Справа и слева, как две стены, чернел хвойный лес; покрытая снегом дорога белою змейкой вилась между этими молчаливыми стенами и скрывалась во тьме. Нигде не виднелось ничего, что могло бы указать на близость жилья. Тишина была такая, что жутко становилось.
Боярин опустил голову и, задумавшись, ослабил поводья. Его притомившийся конь пошел тише. Григорий тоже не подгонял своего взмыленного «степняка».
— Что, Григорий, ведь, пожалуй, нам заночевать в лесу придется, — прервал наконец молчание Павел Степанович.
Спрашиваемый ответил не сразу.
— Не знаю, что и ответить. Сказывали мне, что лесом дорога верст десятка два тянется, а кажись, мы проехали немало, а ей все конца и края нет. Да и кони попритомились. Подогнать их разве. Авось доберемся до ночлега.
— Гм… доберемся ль? Уж ночь совсем. Смотри! — и Белый-Туренин при этих словах указал своему спутнику на первую звезду, зажегшуюся над их головами.
— Да. Заночевать, что ль, в лесу? Насберем хворостку, костерчик разложим. Коням сено запасено. Э! Что это с ними? — последние слова относились к коням, которые почему-то внезапно сменили свой тихий трусок на быстрый карьер.
— Почуяли что-нибудь, — заметил боярин.
Было ясно, что кони чего-то испугались. Они фыркали, пряли ушами и все подбавляли бега.
— Чего бы им испугаться? — пожав плечами, в раздумье добавил Белый-Туренин.

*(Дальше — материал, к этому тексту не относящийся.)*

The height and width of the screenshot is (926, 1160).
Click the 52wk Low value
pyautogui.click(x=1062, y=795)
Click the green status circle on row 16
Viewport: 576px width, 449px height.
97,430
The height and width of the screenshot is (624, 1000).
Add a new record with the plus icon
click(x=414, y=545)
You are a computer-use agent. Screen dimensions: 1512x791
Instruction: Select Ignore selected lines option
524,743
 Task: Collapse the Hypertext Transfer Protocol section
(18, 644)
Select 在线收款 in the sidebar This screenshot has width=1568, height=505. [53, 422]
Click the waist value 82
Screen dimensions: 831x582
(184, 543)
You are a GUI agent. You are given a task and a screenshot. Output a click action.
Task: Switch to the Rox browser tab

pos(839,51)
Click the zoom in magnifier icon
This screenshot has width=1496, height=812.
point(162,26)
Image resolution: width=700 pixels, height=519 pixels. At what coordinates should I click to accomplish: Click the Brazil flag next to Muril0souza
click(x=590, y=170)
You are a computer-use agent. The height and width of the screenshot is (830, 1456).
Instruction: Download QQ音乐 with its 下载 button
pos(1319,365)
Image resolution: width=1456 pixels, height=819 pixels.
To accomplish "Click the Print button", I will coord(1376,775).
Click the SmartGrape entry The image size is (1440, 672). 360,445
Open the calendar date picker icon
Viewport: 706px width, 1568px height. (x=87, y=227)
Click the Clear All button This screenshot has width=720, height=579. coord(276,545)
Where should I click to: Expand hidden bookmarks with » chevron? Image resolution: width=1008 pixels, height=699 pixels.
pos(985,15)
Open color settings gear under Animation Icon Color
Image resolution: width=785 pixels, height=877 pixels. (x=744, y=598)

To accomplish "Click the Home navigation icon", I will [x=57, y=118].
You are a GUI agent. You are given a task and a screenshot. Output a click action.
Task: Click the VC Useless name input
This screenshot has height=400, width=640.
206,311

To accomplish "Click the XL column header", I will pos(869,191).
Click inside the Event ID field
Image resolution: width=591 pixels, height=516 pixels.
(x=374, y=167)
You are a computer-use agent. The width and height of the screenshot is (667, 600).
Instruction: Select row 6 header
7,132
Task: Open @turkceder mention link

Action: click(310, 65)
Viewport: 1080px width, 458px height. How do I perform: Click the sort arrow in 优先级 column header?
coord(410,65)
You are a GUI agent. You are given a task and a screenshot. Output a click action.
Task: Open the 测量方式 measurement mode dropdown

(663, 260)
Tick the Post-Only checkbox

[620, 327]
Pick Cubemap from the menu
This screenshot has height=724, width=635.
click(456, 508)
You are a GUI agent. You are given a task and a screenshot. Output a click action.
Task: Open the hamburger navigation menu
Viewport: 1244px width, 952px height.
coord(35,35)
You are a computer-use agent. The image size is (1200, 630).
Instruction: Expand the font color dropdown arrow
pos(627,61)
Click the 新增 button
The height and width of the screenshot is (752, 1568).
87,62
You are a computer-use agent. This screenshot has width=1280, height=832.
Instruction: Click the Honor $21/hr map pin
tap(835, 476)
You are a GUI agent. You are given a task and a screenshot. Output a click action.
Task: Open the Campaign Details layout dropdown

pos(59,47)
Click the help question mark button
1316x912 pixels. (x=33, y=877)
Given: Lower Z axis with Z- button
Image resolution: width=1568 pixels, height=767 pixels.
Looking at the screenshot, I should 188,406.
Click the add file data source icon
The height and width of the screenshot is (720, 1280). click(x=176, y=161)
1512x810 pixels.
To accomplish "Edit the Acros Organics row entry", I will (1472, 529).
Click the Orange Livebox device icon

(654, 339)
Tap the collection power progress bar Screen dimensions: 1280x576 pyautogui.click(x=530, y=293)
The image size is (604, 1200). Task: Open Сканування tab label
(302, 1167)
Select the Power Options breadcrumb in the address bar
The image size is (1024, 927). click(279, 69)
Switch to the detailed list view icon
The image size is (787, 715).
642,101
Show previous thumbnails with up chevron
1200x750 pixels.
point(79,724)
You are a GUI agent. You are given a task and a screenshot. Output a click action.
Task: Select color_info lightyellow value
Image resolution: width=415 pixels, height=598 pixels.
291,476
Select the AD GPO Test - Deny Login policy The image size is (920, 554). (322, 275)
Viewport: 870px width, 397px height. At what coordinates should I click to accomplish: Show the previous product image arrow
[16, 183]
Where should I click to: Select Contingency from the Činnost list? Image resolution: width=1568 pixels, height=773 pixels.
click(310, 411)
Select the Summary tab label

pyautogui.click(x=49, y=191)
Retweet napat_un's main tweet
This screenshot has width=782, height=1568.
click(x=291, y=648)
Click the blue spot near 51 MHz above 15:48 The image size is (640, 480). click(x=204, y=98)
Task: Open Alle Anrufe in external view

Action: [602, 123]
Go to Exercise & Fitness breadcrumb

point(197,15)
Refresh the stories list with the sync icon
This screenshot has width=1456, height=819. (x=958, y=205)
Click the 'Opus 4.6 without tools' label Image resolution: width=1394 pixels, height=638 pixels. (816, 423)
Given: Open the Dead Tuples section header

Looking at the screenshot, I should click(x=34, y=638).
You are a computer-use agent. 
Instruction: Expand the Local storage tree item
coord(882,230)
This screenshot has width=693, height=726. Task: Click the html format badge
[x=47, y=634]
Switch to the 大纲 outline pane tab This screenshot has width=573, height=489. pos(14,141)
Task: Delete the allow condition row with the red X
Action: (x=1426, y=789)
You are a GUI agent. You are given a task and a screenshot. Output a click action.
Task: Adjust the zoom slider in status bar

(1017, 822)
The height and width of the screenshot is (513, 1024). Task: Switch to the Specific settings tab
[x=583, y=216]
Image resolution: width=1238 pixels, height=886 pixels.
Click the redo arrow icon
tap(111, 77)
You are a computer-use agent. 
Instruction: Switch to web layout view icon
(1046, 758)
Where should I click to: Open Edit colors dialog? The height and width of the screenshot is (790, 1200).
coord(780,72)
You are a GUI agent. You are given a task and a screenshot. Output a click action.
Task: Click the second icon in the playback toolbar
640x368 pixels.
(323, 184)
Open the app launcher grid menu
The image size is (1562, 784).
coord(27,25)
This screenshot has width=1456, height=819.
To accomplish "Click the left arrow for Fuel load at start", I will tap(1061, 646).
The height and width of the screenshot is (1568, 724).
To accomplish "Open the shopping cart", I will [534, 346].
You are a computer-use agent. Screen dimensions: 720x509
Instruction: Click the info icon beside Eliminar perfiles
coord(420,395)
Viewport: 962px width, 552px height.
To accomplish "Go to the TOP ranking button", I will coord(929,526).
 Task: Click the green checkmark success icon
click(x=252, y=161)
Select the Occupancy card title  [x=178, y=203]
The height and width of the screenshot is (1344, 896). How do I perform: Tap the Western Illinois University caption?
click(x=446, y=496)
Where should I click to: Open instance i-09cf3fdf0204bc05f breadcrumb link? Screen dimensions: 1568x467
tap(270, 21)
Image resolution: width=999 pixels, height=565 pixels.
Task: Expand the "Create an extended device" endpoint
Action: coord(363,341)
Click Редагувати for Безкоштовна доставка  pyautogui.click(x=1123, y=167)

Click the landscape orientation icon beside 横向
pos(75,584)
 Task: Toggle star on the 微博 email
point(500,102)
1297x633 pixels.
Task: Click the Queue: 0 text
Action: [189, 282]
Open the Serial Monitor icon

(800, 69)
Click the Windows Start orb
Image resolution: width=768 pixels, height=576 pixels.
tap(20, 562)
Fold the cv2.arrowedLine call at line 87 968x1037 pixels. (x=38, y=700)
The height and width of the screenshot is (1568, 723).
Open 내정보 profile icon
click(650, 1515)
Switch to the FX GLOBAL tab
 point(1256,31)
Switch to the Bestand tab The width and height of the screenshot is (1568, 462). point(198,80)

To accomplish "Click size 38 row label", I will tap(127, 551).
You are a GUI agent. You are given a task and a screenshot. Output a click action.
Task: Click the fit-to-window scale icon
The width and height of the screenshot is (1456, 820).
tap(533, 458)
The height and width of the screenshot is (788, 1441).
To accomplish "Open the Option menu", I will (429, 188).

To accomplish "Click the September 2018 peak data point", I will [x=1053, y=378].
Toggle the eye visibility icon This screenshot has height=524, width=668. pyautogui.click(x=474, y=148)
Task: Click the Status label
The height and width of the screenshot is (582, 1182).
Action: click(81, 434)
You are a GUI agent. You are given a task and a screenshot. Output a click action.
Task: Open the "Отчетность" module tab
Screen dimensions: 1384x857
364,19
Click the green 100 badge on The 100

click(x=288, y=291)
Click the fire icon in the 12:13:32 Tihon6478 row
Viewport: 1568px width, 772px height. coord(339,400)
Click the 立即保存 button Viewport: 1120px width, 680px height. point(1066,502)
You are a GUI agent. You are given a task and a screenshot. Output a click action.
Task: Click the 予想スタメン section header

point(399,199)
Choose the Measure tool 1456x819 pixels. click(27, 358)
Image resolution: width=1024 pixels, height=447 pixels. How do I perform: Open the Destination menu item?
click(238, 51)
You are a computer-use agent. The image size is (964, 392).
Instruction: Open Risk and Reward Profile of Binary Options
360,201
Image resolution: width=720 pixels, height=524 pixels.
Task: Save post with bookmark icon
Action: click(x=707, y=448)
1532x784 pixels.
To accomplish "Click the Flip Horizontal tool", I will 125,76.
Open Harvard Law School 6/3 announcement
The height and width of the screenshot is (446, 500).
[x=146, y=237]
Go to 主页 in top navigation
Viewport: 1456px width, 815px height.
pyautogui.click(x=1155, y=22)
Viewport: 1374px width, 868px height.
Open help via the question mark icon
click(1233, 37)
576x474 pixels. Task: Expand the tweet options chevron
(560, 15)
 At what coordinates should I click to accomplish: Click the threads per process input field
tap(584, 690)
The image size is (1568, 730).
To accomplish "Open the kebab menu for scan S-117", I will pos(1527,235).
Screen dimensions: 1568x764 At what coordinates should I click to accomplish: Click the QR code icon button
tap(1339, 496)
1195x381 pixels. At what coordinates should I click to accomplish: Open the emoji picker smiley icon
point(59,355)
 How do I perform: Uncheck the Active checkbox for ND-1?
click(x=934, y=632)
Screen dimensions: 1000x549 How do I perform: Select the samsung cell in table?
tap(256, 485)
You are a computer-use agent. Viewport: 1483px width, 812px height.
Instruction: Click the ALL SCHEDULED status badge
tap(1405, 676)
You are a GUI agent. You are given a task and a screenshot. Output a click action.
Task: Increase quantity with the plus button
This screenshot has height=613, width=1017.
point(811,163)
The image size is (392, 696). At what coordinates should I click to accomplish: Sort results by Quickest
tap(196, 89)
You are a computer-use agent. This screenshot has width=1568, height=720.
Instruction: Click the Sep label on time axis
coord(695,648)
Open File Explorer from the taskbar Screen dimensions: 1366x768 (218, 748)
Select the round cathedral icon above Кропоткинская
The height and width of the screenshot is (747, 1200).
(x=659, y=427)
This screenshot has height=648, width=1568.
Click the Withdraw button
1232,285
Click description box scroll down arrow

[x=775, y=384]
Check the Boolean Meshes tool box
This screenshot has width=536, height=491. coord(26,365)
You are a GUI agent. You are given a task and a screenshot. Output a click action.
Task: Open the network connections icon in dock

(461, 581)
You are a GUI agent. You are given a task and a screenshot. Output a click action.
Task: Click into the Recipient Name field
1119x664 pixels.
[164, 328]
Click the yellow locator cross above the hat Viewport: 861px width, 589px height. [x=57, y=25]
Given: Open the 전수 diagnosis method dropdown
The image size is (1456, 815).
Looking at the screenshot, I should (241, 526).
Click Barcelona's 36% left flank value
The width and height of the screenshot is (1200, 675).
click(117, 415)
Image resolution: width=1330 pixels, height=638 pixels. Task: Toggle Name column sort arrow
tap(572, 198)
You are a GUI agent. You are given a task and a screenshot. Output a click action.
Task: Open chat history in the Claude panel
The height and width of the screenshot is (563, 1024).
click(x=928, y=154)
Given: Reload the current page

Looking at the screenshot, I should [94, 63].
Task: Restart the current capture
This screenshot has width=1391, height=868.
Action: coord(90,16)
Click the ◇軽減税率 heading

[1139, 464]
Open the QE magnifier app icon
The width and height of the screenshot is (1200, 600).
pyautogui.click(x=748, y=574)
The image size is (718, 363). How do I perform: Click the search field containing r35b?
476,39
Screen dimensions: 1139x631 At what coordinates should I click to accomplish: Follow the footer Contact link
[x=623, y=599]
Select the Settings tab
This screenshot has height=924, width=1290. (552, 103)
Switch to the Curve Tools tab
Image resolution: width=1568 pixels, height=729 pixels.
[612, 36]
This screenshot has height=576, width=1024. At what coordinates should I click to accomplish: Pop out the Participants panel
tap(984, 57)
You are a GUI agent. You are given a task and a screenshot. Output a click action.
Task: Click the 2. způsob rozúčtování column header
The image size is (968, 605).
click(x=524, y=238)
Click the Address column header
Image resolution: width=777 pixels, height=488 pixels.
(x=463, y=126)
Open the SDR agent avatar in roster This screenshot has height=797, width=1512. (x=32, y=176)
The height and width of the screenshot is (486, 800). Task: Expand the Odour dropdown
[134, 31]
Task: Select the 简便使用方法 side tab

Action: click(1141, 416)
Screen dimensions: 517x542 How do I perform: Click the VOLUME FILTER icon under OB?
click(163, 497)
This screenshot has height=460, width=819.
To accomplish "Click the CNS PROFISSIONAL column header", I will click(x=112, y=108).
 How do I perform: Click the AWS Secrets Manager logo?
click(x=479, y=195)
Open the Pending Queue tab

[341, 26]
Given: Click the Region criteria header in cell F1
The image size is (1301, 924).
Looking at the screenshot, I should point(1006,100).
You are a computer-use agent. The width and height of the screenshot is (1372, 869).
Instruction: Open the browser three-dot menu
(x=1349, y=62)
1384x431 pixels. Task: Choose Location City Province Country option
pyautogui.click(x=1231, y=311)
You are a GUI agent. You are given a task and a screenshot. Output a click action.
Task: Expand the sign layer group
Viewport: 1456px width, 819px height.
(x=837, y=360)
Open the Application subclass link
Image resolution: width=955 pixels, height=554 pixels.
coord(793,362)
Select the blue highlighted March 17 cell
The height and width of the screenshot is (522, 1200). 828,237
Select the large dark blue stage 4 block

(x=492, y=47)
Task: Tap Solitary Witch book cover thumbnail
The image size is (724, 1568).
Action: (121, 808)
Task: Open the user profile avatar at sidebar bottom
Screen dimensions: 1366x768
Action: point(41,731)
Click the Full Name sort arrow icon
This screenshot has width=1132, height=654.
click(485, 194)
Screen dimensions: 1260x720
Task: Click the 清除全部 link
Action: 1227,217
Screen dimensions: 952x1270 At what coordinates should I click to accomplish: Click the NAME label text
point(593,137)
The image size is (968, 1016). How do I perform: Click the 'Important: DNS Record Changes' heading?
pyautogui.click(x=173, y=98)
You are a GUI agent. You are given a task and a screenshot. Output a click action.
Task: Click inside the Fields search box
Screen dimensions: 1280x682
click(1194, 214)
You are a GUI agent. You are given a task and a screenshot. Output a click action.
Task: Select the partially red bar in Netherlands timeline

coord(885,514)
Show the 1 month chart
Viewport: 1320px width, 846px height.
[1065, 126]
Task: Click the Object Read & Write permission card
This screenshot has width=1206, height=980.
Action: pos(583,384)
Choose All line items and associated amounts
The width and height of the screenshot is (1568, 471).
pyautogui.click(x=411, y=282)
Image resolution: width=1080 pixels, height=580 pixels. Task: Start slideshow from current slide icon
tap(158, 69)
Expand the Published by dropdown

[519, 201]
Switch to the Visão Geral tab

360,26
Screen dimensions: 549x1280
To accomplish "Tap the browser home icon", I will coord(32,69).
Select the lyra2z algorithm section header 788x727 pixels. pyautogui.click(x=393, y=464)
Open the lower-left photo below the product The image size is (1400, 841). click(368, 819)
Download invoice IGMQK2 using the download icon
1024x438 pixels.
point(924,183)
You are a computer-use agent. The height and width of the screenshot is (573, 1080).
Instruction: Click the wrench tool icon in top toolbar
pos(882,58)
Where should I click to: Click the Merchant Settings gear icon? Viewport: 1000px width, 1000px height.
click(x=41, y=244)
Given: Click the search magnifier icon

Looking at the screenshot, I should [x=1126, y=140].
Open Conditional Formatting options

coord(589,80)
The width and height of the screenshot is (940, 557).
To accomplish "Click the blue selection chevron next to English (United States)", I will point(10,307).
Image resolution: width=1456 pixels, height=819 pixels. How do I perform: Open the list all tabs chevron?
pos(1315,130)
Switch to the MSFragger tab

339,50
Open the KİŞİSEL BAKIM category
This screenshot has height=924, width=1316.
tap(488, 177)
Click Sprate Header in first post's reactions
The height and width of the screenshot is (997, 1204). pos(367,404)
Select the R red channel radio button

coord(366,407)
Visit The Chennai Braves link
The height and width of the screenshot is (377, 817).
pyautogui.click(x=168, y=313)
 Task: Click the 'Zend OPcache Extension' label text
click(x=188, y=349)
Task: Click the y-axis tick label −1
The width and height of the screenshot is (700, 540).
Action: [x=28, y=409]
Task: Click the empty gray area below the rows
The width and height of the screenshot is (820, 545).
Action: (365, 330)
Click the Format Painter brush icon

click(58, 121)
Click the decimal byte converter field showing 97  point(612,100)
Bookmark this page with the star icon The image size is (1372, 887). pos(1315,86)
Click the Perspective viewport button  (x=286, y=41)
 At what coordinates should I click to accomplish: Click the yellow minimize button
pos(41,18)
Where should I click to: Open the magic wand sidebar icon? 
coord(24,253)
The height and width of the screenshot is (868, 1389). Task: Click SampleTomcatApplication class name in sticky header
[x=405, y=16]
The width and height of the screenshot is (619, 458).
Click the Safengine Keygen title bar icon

Его спутник не отвечал, он прислушивался. Вдруг он живо обернулся к Павлу Степановичу:
— Слышишь, боярин?
— Что?
— А вот послушай…
Боярин прислушался. В лесу, казалось, стояла прежняя мертвящая-тишина.
— Все тихо.
— Обожди, обожди малость.
Откуда-то издали до слуха Белого-Туренина донесся унылый протяжный вой.
— Волки! — воскликнул он и добавил с легким волнением — Не пришлось бы попасть к ним на зубы.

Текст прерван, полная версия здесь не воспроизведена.